Boys and Winter

“I love winter – I love snow!” She said unknowingly before she was a mom of three energetic little boys.

But if I am forced to look at non-snow-covered dead trees and grass from the inside of my house, then I’d rather just have spring.  Ahem, let me rephrase that…  But if I’m forced to watch my boys as they repeatedly jump across my furniture like they’re lily pads on a pond, then I’d rather have spring. Ha!

It’s completely true what they say: Boys need the outdoors!

I can easily place a this-was-a-rough-week checkmark in the box next to this past week.  Being cooped up all winter, is hard on little boys – and hard on their momma!  There’s only so much you can do within the four walls of your home.  They unconsciously begged to be entertained all week but nothing I did with them could satisfy.  Every toy was dull, even the ones saved for a rainy day. Playing Uno and Candyland for the hundredth time was one too many times. Netflix was down for the week. We attempted the library for Family Storytime, but we were back in our van before a story was even read.

The peak was Thursday (the 19th). I pictured what my house might look like from above: boisterous boys bouncing off the furniture into the clouds above the house…in slow motion, because that’s how all the commercials look; constant wrestling, biting and punching matches – because obviously our house is one big fighting ring. Basically, they looked like a trio of wild monkeys on an overdose of caffeine! Ha!

I watched as they crumbled with each passing moment, yelling at them for being so mischievous. I prayed and cried out to God.  Overwhelmed and frustrated is an understatement; it can feel very isolating some days.  “God, please, where’s Your grace?”

I told someone earlier in the morning that I secretly wished it were spring. They needed to get outside!

As I washed up the last of the lunch dishes, I prayed, “God, can’t this day get any easier?”

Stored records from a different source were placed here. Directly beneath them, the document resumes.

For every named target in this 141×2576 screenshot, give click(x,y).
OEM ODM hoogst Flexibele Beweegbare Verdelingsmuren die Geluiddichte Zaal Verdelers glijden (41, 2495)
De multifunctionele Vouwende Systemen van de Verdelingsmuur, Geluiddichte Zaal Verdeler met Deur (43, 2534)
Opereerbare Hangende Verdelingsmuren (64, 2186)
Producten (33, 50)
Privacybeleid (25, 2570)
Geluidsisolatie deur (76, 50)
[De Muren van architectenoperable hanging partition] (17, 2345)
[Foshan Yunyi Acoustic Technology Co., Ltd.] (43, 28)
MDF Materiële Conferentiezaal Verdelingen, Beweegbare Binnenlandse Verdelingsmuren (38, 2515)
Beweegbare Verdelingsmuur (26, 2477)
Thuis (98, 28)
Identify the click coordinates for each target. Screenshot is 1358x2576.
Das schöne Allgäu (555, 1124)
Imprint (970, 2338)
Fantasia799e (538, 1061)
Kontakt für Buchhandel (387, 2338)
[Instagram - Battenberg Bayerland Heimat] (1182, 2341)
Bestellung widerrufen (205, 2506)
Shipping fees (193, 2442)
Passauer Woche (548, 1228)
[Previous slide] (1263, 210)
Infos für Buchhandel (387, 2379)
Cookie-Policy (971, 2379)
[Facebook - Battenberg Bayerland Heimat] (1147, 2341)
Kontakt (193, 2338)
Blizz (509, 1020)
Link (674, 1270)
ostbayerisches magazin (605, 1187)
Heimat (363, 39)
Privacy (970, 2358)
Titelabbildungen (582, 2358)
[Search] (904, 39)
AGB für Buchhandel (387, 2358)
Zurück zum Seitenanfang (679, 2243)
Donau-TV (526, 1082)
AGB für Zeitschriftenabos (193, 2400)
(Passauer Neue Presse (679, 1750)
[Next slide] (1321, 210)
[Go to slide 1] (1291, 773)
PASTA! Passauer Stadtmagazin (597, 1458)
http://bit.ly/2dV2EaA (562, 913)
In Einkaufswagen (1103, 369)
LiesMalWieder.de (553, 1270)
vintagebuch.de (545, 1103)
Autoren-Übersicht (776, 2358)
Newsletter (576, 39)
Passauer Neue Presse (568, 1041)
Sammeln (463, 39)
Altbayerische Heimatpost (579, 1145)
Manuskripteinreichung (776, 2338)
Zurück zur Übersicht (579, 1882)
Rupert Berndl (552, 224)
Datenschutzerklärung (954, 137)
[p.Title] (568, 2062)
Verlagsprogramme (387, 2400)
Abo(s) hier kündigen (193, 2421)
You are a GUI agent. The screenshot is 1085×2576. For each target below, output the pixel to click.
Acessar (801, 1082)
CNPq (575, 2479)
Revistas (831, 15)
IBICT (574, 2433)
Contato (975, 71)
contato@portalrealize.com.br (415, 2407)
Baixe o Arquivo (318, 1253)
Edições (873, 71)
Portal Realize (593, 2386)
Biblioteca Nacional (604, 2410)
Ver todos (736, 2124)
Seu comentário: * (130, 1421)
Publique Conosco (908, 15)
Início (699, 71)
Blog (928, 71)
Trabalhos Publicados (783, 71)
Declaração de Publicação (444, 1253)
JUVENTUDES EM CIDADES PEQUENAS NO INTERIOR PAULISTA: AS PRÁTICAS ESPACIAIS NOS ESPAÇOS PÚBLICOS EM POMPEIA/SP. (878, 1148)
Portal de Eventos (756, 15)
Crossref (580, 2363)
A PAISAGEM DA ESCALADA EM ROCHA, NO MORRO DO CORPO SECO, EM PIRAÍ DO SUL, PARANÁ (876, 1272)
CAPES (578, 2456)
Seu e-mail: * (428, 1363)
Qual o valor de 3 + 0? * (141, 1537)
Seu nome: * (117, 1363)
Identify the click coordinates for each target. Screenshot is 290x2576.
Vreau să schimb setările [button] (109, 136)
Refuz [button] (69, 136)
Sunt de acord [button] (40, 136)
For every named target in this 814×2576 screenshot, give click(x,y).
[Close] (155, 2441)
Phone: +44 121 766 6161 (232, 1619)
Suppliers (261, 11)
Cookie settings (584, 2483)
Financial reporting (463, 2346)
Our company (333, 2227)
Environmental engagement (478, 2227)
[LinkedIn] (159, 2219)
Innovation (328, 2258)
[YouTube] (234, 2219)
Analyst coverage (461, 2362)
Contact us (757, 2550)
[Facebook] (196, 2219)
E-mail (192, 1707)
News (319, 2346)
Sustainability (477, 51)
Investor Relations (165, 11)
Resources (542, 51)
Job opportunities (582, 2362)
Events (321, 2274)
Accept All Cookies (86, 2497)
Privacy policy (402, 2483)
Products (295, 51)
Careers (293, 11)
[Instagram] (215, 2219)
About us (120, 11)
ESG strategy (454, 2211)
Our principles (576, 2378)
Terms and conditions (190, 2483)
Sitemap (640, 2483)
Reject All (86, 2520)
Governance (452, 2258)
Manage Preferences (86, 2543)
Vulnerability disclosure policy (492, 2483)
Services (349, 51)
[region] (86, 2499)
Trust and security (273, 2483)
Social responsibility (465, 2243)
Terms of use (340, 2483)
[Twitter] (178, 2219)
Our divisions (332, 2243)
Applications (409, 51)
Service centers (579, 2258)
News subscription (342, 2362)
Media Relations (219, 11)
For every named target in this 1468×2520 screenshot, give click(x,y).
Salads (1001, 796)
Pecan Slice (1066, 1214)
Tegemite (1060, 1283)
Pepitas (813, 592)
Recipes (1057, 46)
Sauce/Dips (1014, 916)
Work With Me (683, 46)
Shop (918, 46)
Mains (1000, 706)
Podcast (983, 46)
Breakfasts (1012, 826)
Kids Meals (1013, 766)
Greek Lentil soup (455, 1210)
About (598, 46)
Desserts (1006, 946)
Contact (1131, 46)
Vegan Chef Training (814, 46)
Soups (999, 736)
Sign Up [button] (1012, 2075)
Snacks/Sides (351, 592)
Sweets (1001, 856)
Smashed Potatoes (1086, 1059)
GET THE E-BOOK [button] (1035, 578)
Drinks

Suddenly I found myself shoving arms in coats, baseball caps on heads and steering three little enthusiastic boys out the door.  They agreed to walk the seven blocks to the park; it relieved me greatly as I watched each boy eagerly release their pent-up energy. We walked the seven blocks back to play in our own back yard. Of course, I carried the little one a few blocks.  Passing football and playing don’t-escape-my-prison tired us out. Yes, I said us! Before I knew it three and a half hours had passed.  I stripped three muddy boys as they stepped back into the house, but it was an amazingly easy and pleasant afternoon.

Every day, my four-year-old asks me if we can play in our back yard, and especially eat outside.  I am forced to respond with the same answer: “Not until it’s warmer.”  Well, this day he got his desire – complete with a salty snack in the playhouse fort of the swing set.

And as for my prayer – God said yes!  His amazing grace came in the form of a beautiful spring day!  And praise the Lord the day got significantly easier!

Reflection:

Up until this week, I naively, and perhaps foolishly, expected a certain behavior from my boys.  They should constantly be well-behaved, held-together, respectful, calm and nice – and especially in public when everyone is watching. *wink* But here’s why that’s faulty:

It lets no room for being sinful humans and, as parents, sets us up for continual disappointment! Why should we expect little boys to be perfect when we as adults continually fail?

Boys will be boys. We’ve all heard this; and sometimes misused to excuse sinful behavior. But by nature, boys are rough, active, loud, risky, rowdy and messy. Girls can spend genuine time together simply talking and giggling, while boys do things together. As men, they may watch sports, hunt, or work on vehicles or projects together. We are simply wired differently.

Boys turn everything into a sword or a gun, even if it doesn’t remotely resemble either.  They are heroes – always protecting, rescuing or saving the day. They jump off furniture or toys even if it is no taller than one inch off the ground, because…if they can just get even a little bit of height.

If my boys sit still too long it’s like the energy just builds and builds until finally BOOM – it explodes!  All over you, all over themselves!  If you’re standing too close you just might get tackled, tickled or licked.

If you give them space, they run.  If you give them an item, it becomes a weapon.  If you give them a tree, they climb (or possibly devise a plan to slingshot themselves into a microscopic pile of leaves a hundred yards away). If you give them a buddy, they wrestle. If you give them a noise maker, they compete on who can be the loudest.  If you give them food, well…just make plenty of it!  If you give them a problem, they’ll try to fix it. If you give them a challenge, they rise to it. They are boys.

It’s evident my boys speak a different language than me.  Their language is not wrong, but it is foreign to me. They are made to balance our emotions with ration; our insecurities with surety; our restraint with risk. I wouldn’t want to change their language, but instead help them be the best they can be. And along the way, maybe learn to understand a little of the language in which they speak.